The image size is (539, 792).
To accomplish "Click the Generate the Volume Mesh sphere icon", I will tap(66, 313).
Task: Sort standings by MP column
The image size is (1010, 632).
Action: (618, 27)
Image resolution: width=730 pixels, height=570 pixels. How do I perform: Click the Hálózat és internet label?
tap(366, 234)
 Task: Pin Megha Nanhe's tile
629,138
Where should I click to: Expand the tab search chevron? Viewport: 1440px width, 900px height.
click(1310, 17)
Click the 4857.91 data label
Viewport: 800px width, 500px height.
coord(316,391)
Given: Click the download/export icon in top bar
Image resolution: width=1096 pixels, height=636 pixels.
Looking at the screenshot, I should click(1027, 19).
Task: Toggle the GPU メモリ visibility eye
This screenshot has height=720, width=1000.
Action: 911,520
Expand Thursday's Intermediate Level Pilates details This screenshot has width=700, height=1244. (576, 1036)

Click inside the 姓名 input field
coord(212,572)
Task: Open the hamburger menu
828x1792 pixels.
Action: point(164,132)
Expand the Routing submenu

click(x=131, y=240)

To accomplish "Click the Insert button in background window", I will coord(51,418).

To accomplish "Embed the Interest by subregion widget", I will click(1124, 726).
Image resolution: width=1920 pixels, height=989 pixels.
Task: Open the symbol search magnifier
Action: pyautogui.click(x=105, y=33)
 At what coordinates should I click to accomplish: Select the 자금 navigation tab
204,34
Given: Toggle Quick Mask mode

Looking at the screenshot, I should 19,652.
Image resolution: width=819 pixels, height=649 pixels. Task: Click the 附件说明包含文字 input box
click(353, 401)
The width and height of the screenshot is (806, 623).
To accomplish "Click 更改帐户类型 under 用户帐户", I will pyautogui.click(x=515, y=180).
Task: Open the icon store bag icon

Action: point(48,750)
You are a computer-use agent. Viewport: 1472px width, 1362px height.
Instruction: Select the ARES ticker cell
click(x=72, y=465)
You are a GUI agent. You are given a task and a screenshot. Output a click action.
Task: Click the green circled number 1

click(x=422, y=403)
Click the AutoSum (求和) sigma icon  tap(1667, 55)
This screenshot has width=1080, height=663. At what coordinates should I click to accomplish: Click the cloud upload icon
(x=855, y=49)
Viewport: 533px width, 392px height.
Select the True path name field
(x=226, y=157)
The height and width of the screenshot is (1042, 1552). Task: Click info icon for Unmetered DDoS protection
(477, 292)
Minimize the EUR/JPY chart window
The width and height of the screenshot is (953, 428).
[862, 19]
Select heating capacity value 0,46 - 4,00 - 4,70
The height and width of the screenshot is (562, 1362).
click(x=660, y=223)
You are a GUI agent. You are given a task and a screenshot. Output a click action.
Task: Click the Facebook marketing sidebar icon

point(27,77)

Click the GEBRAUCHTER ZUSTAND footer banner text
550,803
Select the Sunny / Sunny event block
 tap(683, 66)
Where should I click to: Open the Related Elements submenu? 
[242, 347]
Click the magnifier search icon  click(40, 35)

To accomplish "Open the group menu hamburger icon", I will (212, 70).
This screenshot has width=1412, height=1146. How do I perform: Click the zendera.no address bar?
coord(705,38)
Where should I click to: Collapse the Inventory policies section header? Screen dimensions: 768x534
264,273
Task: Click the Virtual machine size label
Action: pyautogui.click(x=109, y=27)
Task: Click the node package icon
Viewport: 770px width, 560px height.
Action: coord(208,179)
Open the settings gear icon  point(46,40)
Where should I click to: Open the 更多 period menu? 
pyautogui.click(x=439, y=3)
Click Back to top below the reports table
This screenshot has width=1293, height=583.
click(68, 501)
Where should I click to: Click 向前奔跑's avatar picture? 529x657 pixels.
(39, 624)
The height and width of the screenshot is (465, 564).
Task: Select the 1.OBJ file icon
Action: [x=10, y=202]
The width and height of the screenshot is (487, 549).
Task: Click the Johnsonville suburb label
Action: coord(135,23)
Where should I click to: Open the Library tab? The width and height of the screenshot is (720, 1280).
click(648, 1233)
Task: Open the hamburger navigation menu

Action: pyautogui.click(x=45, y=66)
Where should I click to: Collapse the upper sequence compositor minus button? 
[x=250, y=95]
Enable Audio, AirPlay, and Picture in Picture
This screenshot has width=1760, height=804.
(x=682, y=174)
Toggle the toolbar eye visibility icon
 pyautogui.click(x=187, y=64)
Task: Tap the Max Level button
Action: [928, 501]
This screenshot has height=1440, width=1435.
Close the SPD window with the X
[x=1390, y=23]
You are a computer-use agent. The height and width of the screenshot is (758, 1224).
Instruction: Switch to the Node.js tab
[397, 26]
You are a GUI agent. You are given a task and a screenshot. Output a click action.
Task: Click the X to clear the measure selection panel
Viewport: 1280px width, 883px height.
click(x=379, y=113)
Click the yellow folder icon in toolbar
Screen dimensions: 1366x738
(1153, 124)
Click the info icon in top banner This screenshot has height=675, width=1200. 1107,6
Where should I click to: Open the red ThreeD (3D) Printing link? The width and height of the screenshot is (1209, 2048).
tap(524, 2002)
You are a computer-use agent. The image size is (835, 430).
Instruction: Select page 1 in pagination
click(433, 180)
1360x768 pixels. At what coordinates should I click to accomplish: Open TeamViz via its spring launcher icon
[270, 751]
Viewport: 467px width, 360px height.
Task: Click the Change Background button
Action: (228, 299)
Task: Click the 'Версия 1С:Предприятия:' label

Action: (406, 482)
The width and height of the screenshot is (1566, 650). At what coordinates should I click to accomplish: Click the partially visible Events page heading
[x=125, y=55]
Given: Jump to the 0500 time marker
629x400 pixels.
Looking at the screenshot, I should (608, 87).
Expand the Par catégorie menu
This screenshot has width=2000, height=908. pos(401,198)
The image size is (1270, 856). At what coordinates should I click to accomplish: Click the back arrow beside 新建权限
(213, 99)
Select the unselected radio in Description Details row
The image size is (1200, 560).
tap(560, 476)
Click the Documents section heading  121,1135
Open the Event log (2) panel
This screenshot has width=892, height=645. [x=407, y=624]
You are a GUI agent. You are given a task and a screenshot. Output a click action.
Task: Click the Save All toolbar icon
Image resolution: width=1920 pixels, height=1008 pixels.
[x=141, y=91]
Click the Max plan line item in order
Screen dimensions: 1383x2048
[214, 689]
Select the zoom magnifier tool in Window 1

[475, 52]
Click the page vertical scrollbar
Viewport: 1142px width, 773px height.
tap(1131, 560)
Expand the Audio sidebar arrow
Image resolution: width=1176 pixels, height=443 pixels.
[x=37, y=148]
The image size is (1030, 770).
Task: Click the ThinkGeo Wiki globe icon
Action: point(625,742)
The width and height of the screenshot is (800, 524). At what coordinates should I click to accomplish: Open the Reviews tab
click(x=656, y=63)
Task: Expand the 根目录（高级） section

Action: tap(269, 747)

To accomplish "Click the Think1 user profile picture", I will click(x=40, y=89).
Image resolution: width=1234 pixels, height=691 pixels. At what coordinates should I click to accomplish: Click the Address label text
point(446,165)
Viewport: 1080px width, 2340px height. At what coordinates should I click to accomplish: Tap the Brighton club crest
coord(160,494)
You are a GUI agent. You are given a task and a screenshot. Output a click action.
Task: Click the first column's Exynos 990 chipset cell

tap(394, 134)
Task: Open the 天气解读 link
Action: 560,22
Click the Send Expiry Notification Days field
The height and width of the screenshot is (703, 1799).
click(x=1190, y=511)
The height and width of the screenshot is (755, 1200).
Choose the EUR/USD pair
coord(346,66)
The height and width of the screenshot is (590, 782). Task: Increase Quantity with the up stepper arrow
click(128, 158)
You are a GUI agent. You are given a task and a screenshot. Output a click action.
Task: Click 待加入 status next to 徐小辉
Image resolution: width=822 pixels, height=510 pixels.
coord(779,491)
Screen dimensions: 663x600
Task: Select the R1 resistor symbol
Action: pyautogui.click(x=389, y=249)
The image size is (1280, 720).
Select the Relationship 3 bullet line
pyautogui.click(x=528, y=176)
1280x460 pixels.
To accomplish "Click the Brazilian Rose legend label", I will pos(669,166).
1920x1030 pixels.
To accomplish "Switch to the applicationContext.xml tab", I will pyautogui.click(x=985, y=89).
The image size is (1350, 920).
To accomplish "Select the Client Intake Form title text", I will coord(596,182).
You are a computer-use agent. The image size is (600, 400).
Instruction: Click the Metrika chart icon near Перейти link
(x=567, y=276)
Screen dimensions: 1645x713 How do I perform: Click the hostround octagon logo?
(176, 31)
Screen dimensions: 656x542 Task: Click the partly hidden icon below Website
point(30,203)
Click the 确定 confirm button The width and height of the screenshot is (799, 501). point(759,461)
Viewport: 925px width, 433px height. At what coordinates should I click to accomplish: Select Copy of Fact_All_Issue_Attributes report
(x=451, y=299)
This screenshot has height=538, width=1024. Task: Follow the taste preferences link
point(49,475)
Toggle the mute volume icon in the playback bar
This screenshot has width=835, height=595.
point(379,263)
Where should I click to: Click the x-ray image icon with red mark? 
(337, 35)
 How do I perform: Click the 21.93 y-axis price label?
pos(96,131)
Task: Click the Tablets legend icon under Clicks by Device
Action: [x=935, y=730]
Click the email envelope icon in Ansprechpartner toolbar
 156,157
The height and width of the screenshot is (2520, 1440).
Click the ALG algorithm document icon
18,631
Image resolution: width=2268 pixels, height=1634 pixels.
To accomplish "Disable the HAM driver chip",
○ ○ ○ ○ ○ ○ ○
* _Problem requirements_:
Repeat the entries above exactly, beginning at their first line and ending with the line that contains "Given: Click the", with nothing added.

* _Exercise output_:
The image size is (539, 792).
To accomplish "Click the Generate the Volume Mesh sphere icon", I will tap(66, 313).
Task: Sort standings by MP column
The image size is (1010, 632).
Action: (618, 27)
Image resolution: width=730 pixels, height=570 pixels. How do I perform: Click the Hálózat és internet label?
tap(366, 234)
 Task: Pin Megha Nanhe's tile
629,138
Where should I click to: Expand the tab search chevron? Viewport: 1440px width, 900px height.
click(1310, 17)
Click the 4857.91 data label
Viewport: 800px width, 500px height.
coord(316,391)
Given: Click the download/export icon in top bar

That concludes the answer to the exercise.